Btw, note that in the second step we have $b + kqd = b' + k'q'd \quad\Rightarrow\quad (b-b') = (k'q' - kq)d$.
Since the right hand side is divisible by $d$, so must the left hand side be divisible by $d$, proving (i).

 

[steenis]

Thank you, both, very helpful.
However, what does $[q]_{q'}^{-1}$ mean?

 

[I like Serena]

Thank you, both, very helpful.
However, what does $[q]_{q'}^{-1}$ mean?

The multiplicative inverse of q with respect to q'.
That is, it is such that:
$$[q]_{q'}^{-1} \cdot q \equiv 1 \pmod {q'}$$
And since $q$ and $q'$ are co-prime that inverse is guaranteed to exist and to be unique.

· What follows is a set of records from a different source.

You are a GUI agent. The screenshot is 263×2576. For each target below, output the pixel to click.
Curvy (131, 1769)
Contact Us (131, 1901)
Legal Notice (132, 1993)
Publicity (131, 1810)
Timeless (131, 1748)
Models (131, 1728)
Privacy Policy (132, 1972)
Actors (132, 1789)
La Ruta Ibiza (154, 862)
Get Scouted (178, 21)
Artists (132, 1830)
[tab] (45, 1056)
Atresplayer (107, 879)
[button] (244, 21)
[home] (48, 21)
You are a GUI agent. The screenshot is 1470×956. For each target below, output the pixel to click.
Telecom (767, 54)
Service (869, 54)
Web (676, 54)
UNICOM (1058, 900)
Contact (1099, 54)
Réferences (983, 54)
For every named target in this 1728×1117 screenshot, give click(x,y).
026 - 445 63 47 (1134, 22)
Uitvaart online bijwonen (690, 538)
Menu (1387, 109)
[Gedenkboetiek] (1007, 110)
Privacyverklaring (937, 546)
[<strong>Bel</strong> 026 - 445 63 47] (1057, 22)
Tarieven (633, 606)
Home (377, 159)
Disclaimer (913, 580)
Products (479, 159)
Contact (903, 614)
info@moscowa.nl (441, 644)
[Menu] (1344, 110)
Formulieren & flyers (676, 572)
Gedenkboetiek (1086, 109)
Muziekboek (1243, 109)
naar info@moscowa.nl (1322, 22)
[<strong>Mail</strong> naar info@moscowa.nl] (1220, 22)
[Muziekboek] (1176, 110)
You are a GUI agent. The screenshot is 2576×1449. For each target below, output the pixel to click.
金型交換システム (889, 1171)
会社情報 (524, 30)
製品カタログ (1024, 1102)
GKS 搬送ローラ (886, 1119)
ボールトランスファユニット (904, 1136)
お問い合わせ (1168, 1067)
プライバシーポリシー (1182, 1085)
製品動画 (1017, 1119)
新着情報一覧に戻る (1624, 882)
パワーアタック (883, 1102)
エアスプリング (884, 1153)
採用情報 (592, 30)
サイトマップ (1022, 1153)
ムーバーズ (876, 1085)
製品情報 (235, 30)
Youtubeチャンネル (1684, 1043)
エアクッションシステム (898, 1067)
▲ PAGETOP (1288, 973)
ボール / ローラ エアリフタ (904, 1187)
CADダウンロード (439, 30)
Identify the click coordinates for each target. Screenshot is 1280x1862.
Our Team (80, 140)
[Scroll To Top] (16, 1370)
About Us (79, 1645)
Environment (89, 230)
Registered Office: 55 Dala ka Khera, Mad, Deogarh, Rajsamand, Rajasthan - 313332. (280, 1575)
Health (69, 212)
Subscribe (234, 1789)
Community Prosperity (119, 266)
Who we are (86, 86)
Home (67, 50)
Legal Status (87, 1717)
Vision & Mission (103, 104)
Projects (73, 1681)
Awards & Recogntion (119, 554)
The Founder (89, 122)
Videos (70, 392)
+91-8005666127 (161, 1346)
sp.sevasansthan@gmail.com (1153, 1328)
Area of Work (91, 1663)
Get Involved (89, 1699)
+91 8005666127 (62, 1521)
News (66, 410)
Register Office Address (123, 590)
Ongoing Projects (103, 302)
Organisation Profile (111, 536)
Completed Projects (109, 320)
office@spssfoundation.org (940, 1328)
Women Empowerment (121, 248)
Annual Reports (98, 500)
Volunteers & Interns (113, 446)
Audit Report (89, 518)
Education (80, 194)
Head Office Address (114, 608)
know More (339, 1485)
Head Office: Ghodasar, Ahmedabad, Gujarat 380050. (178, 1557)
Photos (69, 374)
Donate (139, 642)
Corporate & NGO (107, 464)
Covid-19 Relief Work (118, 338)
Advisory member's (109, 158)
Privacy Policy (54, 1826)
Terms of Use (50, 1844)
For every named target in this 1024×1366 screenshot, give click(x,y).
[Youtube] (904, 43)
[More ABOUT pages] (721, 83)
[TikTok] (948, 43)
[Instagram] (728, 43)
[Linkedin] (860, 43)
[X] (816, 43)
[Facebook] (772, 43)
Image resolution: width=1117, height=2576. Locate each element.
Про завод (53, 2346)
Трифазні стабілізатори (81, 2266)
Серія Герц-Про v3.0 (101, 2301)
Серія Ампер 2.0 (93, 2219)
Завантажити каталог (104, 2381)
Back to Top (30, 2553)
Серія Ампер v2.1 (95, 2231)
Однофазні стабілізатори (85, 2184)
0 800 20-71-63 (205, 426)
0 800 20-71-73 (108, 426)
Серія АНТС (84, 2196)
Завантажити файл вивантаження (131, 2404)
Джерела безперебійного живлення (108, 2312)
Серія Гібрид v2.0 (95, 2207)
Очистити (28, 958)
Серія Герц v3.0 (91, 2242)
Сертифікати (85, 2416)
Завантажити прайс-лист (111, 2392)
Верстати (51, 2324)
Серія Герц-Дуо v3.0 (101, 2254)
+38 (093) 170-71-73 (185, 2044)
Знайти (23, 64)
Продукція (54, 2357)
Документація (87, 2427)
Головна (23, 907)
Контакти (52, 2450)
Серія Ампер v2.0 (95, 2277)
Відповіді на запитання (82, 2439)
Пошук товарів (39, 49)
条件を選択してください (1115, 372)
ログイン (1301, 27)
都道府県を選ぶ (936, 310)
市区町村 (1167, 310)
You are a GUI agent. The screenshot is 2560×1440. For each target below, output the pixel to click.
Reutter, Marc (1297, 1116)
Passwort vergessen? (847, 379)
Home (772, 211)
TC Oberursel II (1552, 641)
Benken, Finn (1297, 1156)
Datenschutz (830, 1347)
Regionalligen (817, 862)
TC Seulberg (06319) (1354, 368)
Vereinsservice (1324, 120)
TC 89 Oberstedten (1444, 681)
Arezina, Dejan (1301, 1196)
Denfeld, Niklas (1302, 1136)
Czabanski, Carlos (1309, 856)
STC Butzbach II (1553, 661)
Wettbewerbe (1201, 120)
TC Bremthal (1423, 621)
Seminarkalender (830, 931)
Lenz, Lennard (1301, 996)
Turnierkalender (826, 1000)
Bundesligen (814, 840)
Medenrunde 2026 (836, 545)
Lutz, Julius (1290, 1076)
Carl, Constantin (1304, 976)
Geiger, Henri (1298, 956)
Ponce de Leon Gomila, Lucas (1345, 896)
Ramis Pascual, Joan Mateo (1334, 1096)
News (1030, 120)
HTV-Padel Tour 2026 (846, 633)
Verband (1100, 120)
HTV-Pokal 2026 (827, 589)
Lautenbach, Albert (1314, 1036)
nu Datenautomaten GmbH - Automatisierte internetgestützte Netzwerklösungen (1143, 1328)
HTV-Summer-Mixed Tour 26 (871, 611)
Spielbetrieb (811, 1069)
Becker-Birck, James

As an example $[2]_5^{-1} = [3]_5$ because $3\cdot 2 \equiv 1 \pmod 5$.

It's a common notation to express solutions that make use of the Chinese Remainder Theorem.
Note that the general solution of $x\equiv a_i \pmod{m_i}$ with $m_i$ pairwise coprime, is $x\equiv\sum a_i \left[\frac M{m_i}\right]_{m_i}^{-1} \frac M{m_i} \pmod M$, where $M=\prod m_i$.

 

[steenis]

Clear, thank you.
I think my texts are too introductory to come across this notation.